Johnny había acabado de doblar el papel del pan. Levantó una piedra y lo puso debajo. Aquello la sorprendió. Ver cómo lo hacía le resultó curioso, pues era como imaginárselo cerrando la verja de una granja o limpiándose los pies en un felpudo: un gesto del todo ajeno a él. Pero, entonces, él la pilló observándolo, levantó la mirada y dijo:

—¿Qué debería hacer con la lata de sardinas?

—No lo sé —respondió ella.

Hannah abrió los ojos y se incorporó al oír sus voces. Parecía incapaz de quedarse en la misma posición mucho tiempo. Charles se giró hacia ellos, y los cuatro se quedaron unos segundos relajados. Varias aves marinas pasaron sobre sus cabezas, desgañitándose. Permanecían en silencio, y Anna podría haber jurado, podría haberse jugado la vida, podría haber apostado su futuro por lo que representaban, lo que estaban observando, lo que tenían ahí, entre ellos… Aquello era la misma autenticidad.
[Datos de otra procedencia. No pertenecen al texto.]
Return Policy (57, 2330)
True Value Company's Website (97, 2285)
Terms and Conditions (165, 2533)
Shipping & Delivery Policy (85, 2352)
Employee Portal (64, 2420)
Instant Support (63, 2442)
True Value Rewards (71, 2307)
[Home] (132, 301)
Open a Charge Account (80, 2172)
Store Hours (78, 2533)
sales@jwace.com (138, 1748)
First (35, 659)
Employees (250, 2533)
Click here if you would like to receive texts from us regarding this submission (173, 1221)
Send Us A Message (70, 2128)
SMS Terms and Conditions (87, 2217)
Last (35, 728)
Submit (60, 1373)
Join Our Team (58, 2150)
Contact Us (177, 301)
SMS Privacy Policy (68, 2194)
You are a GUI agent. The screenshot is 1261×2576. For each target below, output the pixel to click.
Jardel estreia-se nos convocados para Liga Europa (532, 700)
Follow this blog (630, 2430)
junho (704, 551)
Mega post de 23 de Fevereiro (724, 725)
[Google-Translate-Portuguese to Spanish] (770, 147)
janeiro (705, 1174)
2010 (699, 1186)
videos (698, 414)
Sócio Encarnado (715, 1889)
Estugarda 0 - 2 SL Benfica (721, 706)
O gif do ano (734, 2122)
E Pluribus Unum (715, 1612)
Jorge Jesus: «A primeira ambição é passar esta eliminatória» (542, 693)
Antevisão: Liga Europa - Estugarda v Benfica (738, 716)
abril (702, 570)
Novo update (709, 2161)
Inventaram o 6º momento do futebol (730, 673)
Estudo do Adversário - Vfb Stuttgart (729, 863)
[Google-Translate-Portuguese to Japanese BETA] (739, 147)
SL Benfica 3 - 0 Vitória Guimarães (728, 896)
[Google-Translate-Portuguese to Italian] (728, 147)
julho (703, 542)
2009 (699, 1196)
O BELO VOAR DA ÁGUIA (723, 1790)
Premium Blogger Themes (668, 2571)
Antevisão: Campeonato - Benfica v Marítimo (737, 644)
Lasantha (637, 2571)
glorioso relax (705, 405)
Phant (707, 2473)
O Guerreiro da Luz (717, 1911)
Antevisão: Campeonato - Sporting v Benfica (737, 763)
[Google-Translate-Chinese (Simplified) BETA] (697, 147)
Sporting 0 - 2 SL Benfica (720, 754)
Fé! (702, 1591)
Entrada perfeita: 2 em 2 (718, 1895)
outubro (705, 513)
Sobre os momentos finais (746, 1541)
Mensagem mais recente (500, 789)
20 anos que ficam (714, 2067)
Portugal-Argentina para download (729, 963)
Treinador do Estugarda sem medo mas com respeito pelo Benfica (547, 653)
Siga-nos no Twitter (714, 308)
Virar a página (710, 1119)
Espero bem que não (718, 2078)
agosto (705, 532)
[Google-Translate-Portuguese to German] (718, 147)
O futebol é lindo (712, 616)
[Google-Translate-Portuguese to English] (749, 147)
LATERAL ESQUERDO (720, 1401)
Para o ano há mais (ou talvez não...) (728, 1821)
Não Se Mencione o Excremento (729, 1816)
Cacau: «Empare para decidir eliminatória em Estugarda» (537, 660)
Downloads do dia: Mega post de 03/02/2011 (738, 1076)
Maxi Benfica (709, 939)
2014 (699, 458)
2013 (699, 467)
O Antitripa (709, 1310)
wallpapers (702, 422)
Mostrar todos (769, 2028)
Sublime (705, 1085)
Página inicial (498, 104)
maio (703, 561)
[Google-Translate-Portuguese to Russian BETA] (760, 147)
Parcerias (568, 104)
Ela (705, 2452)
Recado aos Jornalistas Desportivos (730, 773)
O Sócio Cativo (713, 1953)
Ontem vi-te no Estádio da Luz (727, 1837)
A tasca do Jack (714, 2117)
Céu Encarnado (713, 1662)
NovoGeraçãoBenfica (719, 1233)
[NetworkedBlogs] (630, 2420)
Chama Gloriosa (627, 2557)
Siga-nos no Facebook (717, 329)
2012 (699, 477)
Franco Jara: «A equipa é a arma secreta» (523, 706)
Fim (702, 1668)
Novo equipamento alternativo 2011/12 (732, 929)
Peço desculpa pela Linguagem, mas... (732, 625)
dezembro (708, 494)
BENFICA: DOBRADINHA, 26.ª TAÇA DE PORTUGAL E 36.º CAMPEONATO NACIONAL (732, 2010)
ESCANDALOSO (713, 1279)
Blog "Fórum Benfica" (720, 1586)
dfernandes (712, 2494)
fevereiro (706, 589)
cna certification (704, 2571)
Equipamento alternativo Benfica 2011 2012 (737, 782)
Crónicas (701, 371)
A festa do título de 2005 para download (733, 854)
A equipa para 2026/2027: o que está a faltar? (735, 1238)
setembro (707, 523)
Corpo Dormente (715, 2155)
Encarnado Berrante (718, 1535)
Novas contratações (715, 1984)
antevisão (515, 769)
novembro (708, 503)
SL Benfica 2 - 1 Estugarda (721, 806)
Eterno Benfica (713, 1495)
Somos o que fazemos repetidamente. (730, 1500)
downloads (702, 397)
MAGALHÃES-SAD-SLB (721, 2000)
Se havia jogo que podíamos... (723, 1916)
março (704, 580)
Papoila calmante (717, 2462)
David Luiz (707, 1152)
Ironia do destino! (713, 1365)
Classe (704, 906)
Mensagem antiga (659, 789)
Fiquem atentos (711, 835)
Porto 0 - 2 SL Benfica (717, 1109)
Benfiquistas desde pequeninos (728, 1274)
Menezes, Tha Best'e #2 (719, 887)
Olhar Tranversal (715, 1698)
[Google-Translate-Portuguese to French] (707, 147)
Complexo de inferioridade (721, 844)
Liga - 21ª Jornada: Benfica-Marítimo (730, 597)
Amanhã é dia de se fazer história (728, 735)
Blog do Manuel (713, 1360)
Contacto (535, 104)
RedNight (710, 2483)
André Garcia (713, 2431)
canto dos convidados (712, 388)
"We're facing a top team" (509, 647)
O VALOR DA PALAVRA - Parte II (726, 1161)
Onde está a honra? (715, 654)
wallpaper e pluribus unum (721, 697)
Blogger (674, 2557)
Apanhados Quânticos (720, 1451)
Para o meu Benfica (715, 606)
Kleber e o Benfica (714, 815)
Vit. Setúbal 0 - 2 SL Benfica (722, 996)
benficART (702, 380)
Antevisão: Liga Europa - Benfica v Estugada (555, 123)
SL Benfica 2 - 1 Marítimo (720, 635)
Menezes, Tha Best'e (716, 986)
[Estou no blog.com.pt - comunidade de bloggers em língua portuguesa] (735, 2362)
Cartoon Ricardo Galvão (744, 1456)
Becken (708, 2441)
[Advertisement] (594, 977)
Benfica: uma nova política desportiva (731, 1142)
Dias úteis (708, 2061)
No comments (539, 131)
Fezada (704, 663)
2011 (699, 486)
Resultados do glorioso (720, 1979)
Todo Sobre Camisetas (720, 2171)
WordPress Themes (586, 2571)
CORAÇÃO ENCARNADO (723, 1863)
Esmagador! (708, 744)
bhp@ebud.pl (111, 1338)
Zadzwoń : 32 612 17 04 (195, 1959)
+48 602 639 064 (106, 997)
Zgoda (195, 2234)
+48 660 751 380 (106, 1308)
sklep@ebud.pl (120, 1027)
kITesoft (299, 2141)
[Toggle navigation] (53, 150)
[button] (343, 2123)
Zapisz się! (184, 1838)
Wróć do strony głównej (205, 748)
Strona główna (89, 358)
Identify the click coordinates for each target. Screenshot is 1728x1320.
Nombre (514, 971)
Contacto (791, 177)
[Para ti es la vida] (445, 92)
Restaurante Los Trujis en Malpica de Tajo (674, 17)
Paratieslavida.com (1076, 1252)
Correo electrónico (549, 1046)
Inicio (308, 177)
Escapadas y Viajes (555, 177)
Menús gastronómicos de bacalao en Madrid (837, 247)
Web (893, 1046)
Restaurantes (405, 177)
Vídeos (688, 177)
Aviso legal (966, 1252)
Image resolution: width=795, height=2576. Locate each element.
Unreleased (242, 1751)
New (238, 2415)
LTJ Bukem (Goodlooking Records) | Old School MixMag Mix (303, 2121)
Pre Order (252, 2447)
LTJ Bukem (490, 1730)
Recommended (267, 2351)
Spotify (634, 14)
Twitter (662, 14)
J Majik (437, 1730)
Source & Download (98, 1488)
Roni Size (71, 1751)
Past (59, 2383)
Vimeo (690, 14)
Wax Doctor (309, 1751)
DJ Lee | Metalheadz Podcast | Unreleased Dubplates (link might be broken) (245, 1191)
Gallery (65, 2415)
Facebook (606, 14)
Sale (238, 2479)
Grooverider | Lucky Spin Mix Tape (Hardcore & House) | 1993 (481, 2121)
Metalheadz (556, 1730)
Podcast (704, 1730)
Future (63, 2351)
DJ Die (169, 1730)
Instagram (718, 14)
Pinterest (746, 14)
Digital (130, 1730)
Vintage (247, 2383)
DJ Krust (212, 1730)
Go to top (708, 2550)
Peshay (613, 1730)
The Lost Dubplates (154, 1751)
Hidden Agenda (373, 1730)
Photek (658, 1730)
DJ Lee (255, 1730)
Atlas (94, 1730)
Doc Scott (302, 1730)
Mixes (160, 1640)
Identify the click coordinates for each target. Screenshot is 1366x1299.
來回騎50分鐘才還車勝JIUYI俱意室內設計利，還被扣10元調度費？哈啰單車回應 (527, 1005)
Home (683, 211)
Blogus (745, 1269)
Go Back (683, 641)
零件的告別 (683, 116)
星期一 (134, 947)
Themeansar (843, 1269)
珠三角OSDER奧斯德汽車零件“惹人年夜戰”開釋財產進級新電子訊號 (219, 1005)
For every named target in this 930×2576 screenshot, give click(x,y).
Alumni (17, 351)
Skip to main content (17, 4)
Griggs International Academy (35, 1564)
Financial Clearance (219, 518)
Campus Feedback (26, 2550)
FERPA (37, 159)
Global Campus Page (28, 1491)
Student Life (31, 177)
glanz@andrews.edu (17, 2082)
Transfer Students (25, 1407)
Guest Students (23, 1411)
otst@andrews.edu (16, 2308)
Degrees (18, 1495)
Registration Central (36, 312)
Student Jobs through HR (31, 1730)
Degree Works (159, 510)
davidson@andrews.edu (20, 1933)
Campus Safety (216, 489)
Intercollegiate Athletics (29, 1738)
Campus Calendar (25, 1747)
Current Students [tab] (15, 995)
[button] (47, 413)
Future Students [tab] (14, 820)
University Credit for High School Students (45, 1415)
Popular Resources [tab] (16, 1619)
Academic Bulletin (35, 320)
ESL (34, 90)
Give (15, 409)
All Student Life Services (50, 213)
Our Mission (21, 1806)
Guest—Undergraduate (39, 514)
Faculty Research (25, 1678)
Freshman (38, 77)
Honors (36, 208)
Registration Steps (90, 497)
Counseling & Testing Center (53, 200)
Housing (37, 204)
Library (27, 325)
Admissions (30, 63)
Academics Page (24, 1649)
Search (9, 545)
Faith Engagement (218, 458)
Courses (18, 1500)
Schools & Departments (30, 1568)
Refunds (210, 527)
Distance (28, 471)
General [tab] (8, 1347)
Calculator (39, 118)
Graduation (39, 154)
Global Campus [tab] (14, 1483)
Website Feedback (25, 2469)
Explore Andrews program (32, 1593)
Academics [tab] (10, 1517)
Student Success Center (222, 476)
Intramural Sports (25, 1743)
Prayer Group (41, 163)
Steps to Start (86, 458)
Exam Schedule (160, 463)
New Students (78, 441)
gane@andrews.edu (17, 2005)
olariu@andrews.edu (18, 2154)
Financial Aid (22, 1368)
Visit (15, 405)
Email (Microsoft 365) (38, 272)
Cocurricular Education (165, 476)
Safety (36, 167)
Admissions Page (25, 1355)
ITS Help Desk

Pero eso no bastaba, ah, no, no le bastaba… Ella era una de esas personas que tenían que saber.

«¿Dónde está la lata de sardinas?», preguntó y, cuando Johnny se la pasó, la sostuvo unos instantes en la mano. Luego, mientras la observaban distraídamente, desprevenidos, la tiró a la piscina. La lata se hundió al punto, y una mancha oscura y aceitosa se extendió por la superficie del agua, ascendiendo del envase de metal reventado. Los peces huyeron, las anémonas se encogieron y se cerraron, horrorizadas. Sintió que los otros tres también se estremecían y se encogían con una mueca de dolor por lo que había hecho. Satisfecha, disfrutó de la enorme profundidad de su conmoción. Charles emitió incluso un gemido de protesta, y Johnny estiró una mano salvadora, aunque demasiado tarde. Pero no dijeron nada; ella no había dicho nada, y ellos tampoco dijeron nada. Y, ahí sentada, tranquila y sonriente, fue consciente de su victoria: al igual que Napoleón, había conquistado dos continentes con una única acción: Europa, ese mar extranjero y sin mareas, y América, todos esos ferrocarriles y ese bourbon. Había conquistado Inglaterra y a esa niña con un vestido de algodón.

Sin embargo, nunca estuvo segura de la naturaleza de su victoria: solo pensaba en destruir, con un gesto antinatural, su admiración por esa llamativa escena de postal. Sin embargo, mientras permanecía sentada entre los escombros, recluida, exiliada, y a la vez victoriosa, se preguntó si, en ese momento, no estaría quizá, con más claridad que nunca, aunque en un aislamiento menos doloroso, contemplando la fealdad de su propia ruina, contemplando la destrucción del compartir, el expresar y el describir que tan necesarios le resultaban a su existencia…, tan dolorosamente necesarios como el agua, las rocas y el mar, y los peces, y las caras.